Elektrochemische Reduktion von Furfural zu Furfurylalkohol
Etwa 80% des industriell hergestellten Furfurals wird über das thermokatalytische Dampfphasenverfahren in Furfurylalkohol umgewandelt. Die hohe hohe Temperatur und der hohe Druck sind aus ökologischer und wirtschaftlicher Sicht suboptimal. Das verwendete Wasserstoffgas verschlingt einen großen Teil der Gesamtbetriebskosten und ist ein Sicherheitsrisiko. Die Summe dieser Faktoren macht einen nachhaltigeren und effizienteren Ansatz erforderlich.
Die elektrokatalytische Hydrierung von Furfural zu Furfurylalkohol stellt einen umweltfreundlichen Weg dar, dieses Produkt mit hoher Wertschöpfung zu erzeugen. Ein Teil des Projekts war es, einen Aufbau für die elektrochemische Reduktion auf der Grundlage eines aus Biomasse gewonnenen Elektrolytsystems zu finden. Verschiedene Elektro-katalysatoren (Silber, Gold, Kohlepapier, Kupfer, Platin, Zinn, goldbeschichtetes Silber) und biobasierte Elektrolyte, z.B. Essigsäure, Lävulinsäure und Natriumacetat, wurden in wässrigen Medien bei Raumtemperatur und Atmosphärendruck getestet. Der höchste Faraday-Effizienz (79%) und Ausbeute an Furfurylalkohol (35%) wurden mit der goldbeschichteten Silberelektrode in 1 M Natriumacetat als Elektrolyt erzielt.

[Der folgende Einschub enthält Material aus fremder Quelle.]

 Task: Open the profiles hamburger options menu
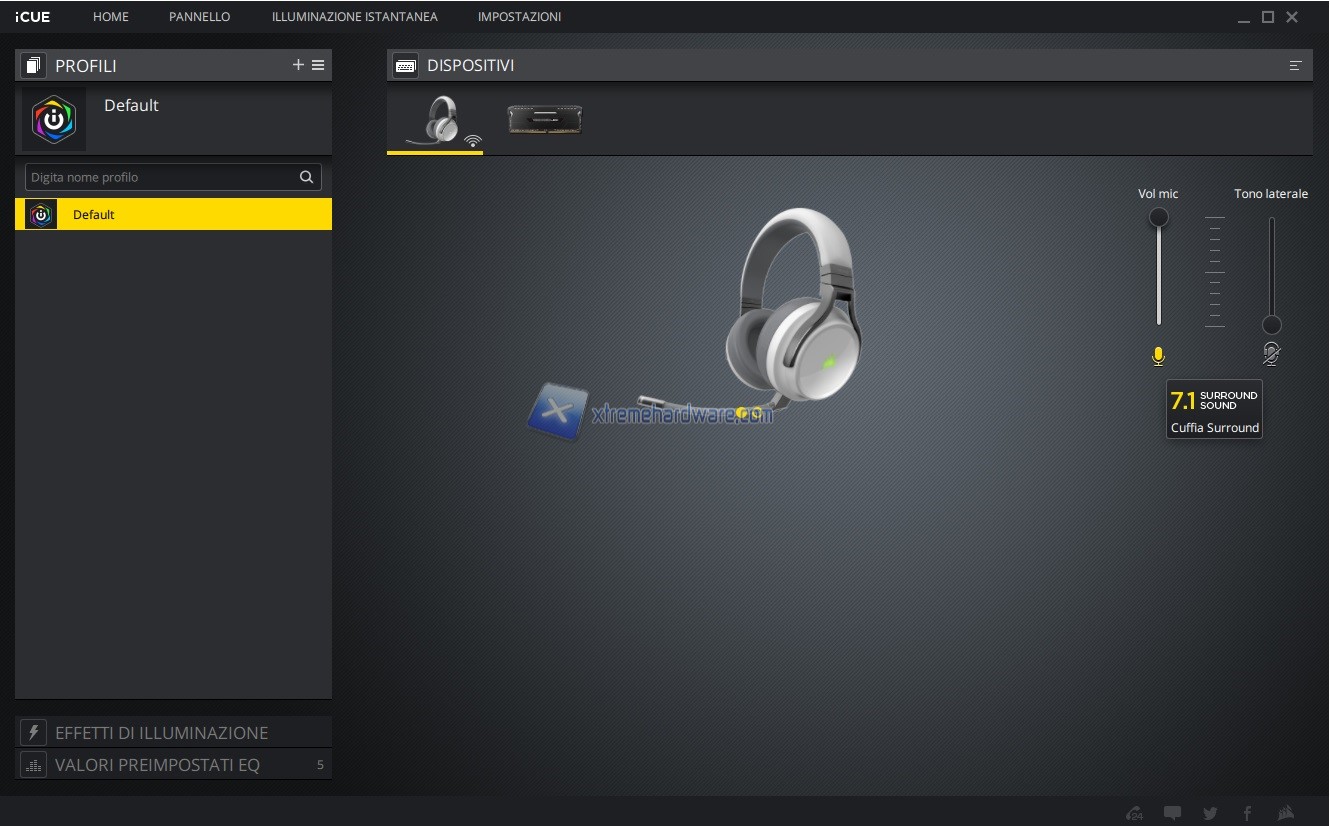click(318, 65)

Die beiden vorgeschlagenen Ansätze dienen als Ausgangspunkte für eine bessere Nutzung der SSL und bilden eine Grundlage für den Übergang von fossilbasierten zu nachhaltigen Industrieprozessen. Es wurde eine umweltfreundliche und sichere Alternative zu den thermokatalytischen Hydrierungsprozessen geschaffen. Die Forschung auf dem Gebiet von Bioraffinerien entspricht den Herausforderungen der heutigen Zeit und trägt zu einer Entwicklung von nachhaltiger Produktion bei.